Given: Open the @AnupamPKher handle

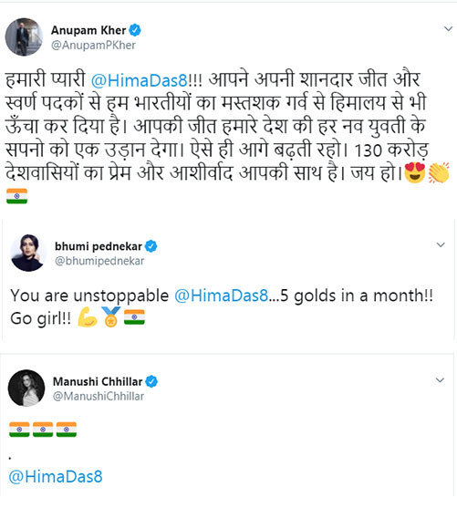Looking at the screenshot, I should (93, 46).
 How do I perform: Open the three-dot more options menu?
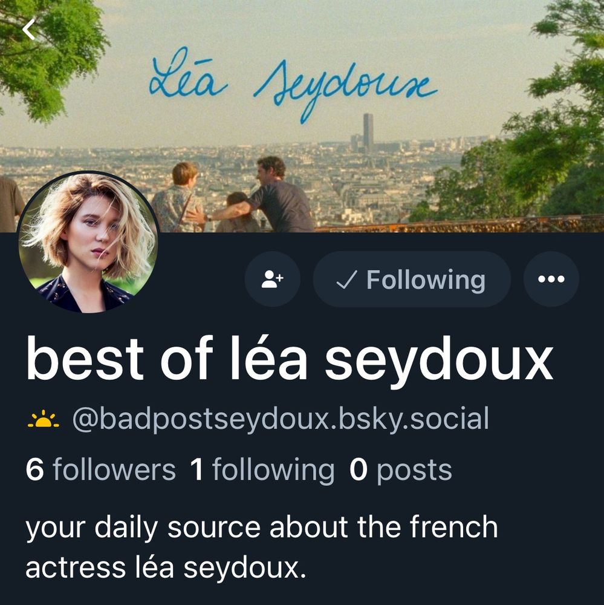(551, 279)
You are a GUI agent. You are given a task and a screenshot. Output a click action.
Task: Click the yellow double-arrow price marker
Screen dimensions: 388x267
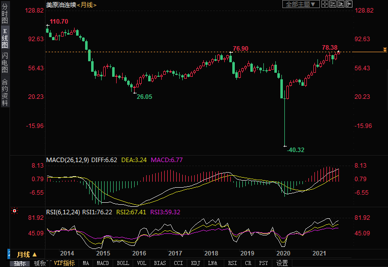point(384,49)
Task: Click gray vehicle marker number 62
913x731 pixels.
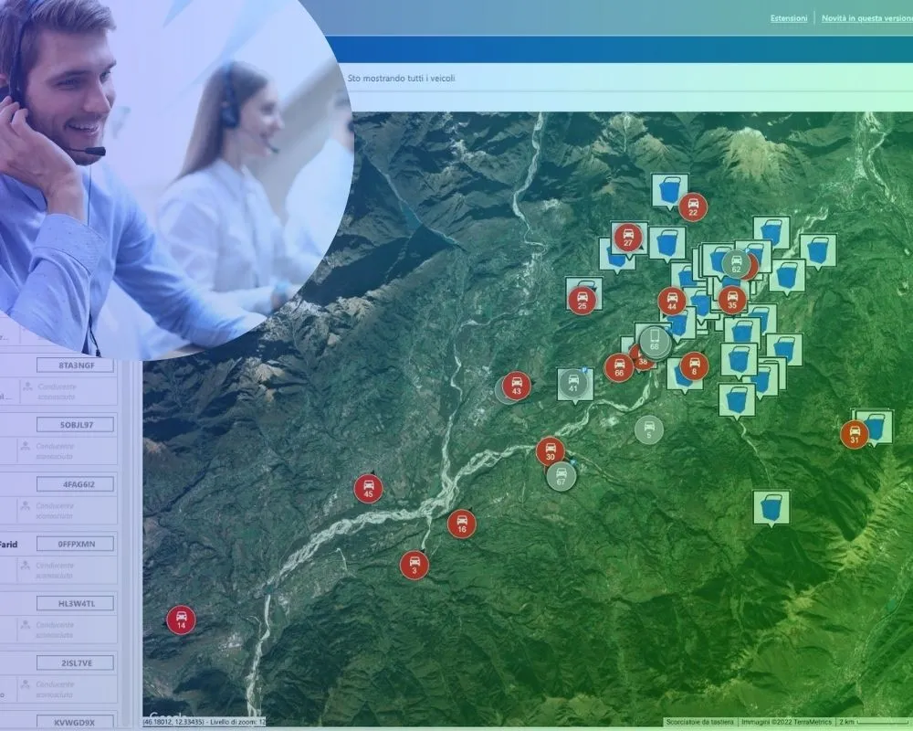Action: coord(736,264)
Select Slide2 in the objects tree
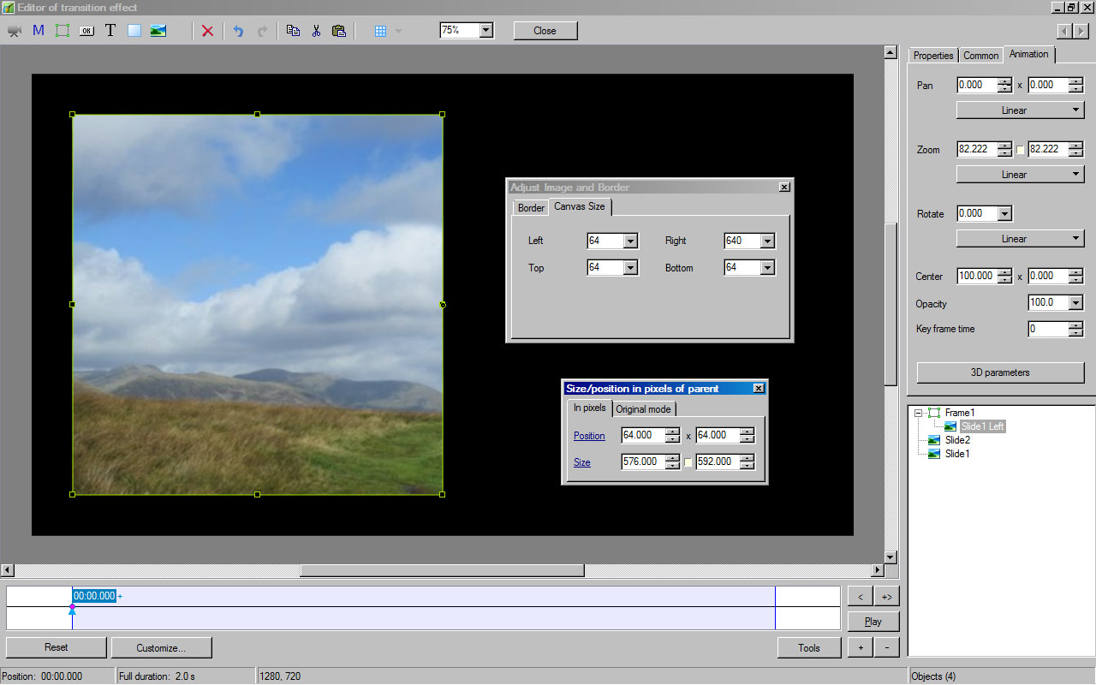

▶ TASK ITEM
Return the listing unchanged except for the pictures, which should be dropped.

▶ RESULT
Given: Open the @AnupamPKher handle

Looking at the screenshot, I should (93, 46).
 How do I perform: Open the three-dot more options menu?
(551, 279)
You are a GUI agent. You are given a task and a screenshot. Output a click action.
Task: Click the yellow double-arrow price marker
Screen dimensions: 388x267
point(384,49)
Task: Click gray vehicle marker number 62
913x731 pixels.
Action: coord(736,264)
Select Slide2 in the objects tree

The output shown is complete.